Blazing ... quenching ... Leaping ... Laying ... to die

Over the summer, Modern Books and Manuscripts (the blog for the Houghton Library) posted a note on Emily Dickinson’s Drum Beat appearances. The post is called “From the stacks … Three early Dickinson publications” (link here), and it includes two clippings: the paper’s decorative banner, and Dickinson’s “Flowers” (from the March 2, 1864, issue).

Drum Beat was a Brooklyn-based newspaper that raised money for the U.S. Sanitary Commission near the end of the Civil War. Dickinson’s three unsigned poems, which appeared in three different issues, were discovered in the 1980s by Karen Dandurand, a period when the old view of Dickinson as cut off from history underwent substantial change. Surprisingly, or perhaps not, nothing of substance has been said about the poems since, at least nothing I’ve seen. The context in which they appear is evocative in the extreme … but evocative of what? As MB&M notes, the paper was edited by an Amherst graduate, Richard Salter Storrs, an acquaintance of Dickinson’s brother. Did her brother, then, send the poems in? Or was it a friend? Or Dickinson herself? And if it was Dickinson herself, did she do so in answer to a request? Or as an unsolicited contribution? In sympathy with the cause? Or from friendship alone? Or was it for the sake of publication? And why those poems?

◆ PROMPT A:
Answer these questions about the passage on Emily Dickinson's Drum Beat poems:
(i) What is the title of the Houghton Library blog post?
(ii) What cause did Drum Beat raise money for?
(iii) Who edited the paper?
◆ PROMPT B:
Pick up the passage on Emily Dickinson's Drum Beat poems after its last sentence and write the paragraph that follows.

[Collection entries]
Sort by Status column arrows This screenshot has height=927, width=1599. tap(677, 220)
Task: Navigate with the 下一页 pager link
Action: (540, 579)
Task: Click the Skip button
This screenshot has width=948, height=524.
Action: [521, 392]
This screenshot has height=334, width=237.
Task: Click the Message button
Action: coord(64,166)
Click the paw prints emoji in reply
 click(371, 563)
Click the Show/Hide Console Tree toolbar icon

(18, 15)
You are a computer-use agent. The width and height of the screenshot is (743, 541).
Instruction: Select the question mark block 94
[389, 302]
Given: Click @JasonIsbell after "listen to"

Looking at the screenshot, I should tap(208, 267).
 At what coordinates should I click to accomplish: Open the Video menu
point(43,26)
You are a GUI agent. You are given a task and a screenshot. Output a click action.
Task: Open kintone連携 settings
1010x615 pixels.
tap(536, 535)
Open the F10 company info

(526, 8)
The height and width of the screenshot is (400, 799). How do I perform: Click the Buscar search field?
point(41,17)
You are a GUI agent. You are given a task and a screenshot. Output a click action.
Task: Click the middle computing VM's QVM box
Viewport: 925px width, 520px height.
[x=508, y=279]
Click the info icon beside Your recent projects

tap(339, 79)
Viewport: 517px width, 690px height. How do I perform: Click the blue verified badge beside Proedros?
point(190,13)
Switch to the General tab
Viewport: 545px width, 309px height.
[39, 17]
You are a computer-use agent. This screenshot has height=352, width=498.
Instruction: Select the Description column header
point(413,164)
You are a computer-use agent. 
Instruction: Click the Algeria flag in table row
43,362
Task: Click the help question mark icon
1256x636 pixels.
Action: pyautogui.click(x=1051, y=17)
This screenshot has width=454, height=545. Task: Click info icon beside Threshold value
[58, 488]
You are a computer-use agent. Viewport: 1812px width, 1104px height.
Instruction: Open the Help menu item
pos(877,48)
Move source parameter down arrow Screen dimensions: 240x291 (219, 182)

◆ TASK OUTPUT A:
(i) "From the stacks … Three early Dickinson publications"
(ii) The U.S. Sanitary Commission
(iii) Richard Salter Storrs

◆ TASK OUTPUT B:
As with so much else about Dickinson, we know just enough to ask precise questions. Not enough to give precise answers.

The image above shows Dickinson’s “Sunset” (from the February 29, 1864, issue). Note that the other poem, “Enigma,” is signed with the letter G. There was no house style in Drum Beat for attribution; there’s nothing peculiar about the way Dickinson’s poem is given.

You can click on the image to see more of the page, and for enlargements.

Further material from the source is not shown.